**WHAT TO DO:**
Copy these lines exactly as they appear, from first to last.
[Start]
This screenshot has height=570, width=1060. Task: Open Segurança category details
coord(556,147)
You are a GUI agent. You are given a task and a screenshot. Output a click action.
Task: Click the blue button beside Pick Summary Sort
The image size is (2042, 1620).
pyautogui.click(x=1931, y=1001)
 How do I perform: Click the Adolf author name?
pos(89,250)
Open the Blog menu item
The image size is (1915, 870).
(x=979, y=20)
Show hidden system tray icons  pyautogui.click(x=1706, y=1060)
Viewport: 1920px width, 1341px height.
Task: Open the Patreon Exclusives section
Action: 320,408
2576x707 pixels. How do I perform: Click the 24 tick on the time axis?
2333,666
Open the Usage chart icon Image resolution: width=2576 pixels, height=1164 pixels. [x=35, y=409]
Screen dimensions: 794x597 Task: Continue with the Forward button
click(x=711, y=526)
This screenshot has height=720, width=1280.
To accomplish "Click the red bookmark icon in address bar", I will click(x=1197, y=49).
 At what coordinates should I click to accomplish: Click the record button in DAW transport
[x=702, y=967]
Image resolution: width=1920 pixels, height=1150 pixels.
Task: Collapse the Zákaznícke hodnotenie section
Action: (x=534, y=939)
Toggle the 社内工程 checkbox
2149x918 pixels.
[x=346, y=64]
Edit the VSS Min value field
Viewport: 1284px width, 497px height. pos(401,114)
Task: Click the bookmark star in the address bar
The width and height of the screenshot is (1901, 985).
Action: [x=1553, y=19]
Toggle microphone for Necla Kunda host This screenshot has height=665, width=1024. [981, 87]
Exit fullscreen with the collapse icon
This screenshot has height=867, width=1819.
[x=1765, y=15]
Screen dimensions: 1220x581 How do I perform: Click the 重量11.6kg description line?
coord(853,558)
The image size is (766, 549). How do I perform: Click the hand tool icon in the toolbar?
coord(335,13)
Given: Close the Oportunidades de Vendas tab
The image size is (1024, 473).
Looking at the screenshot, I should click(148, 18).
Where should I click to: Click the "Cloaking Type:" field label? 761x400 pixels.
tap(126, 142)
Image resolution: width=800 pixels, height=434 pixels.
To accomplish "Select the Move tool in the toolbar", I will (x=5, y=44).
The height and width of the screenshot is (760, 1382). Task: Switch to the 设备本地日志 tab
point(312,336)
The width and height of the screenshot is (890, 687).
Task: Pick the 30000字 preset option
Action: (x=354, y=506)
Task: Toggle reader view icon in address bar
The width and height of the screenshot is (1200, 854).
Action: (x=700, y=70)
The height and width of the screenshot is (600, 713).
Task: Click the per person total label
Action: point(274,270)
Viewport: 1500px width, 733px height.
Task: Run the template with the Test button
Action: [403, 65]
[End]
**FULL SOLUTION:**
This screenshot has height=570, width=1060. Task: Open Segurança category details
coord(556,147)
You are a GUI agent. You are given a task and a screenshot. Output a click action.
Task: Click the blue button beside Pick Summary Sort
The image size is (2042, 1620).
pyautogui.click(x=1931, y=1001)
 How do I perform: Click the Adolf author name?
pos(89,250)
Open the Blog menu item
The image size is (1915, 870).
(x=979, y=20)
Show hidden system tray icons  pyautogui.click(x=1706, y=1060)
Viewport: 1920px width, 1341px height.
Task: Open the Patreon Exclusives section
Action: 320,408
2576x707 pixels. How do I perform: Click the 24 tick on the time axis?
2333,666
Open the Usage chart icon Image resolution: width=2576 pixels, height=1164 pixels. [x=35, y=409]
Screen dimensions: 794x597 Task: Continue with the Forward button
click(x=711, y=526)
This screenshot has height=720, width=1280.
To accomplish "Click the red bookmark icon in address bar", I will click(x=1197, y=49).
 At what coordinates should I click to accomplish: Click the record button in DAW transport
[x=702, y=967]
Image resolution: width=1920 pixels, height=1150 pixels.
Task: Collapse the Zákaznícke hodnotenie section
Action: (x=534, y=939)
Toggle the 社内工程 checkbox
2149x918 pixels.
[x=346, y=64]
Edit the VSS Min value field
Viewport: 1284px width, 497px height. pos(401,114)
Task: Click the bookmark star in the address bar
The width and height of the screenshot is (1901, 985).
Action: [x=1553, y=19]
Toggle microphone for Necla Kunda host This screenshot has height=665, width=1024. [981, 87]
Exit fullscreen with the collapse icon
This screenshot has height=867, width=1819.
[x=1765, y=15]
Screen dimensions: 1220x581 How do I perform: Click the 重量11.6kg description line?
coord(853,558)
The image size is (766, 549). How do I perform: Click the hand tool icon in the toolbar?
coord(335,13)
Given: Close the Oportunidades de Vendas tab
The image size is (1024, 473).
Looking at the screenshot, I should click(148, 18).
Where should I click to: Click the "Cloaking Type:" field label? 761x400 pixels.
tap(126, 142)
Image resolution: width=800 pixels, height=434 pixels.
To accomplish "Select the Move tool in the toolbar", I will (x=5, y=44).
The height and width of the screenshot is (760, 1382). Task: Switch to the 设备本地日志 tab
point(312,336)
The width and height of the screenshot is (890, 687).
Task: Pick the 30000字 preset option
Action: (x=354, y=506)
Task: Toggle reader view icon in address bar
The width and height of the screenshot is (1200, 854).
Action: (x=700, y=70)
The height and width of the screenshot is (600, 713).
Task: Click the per person total label
Action: point(274,270)
Viewport: 1500px width, 733px height.
Task: Run the template with the Test button
Action: [403, 65]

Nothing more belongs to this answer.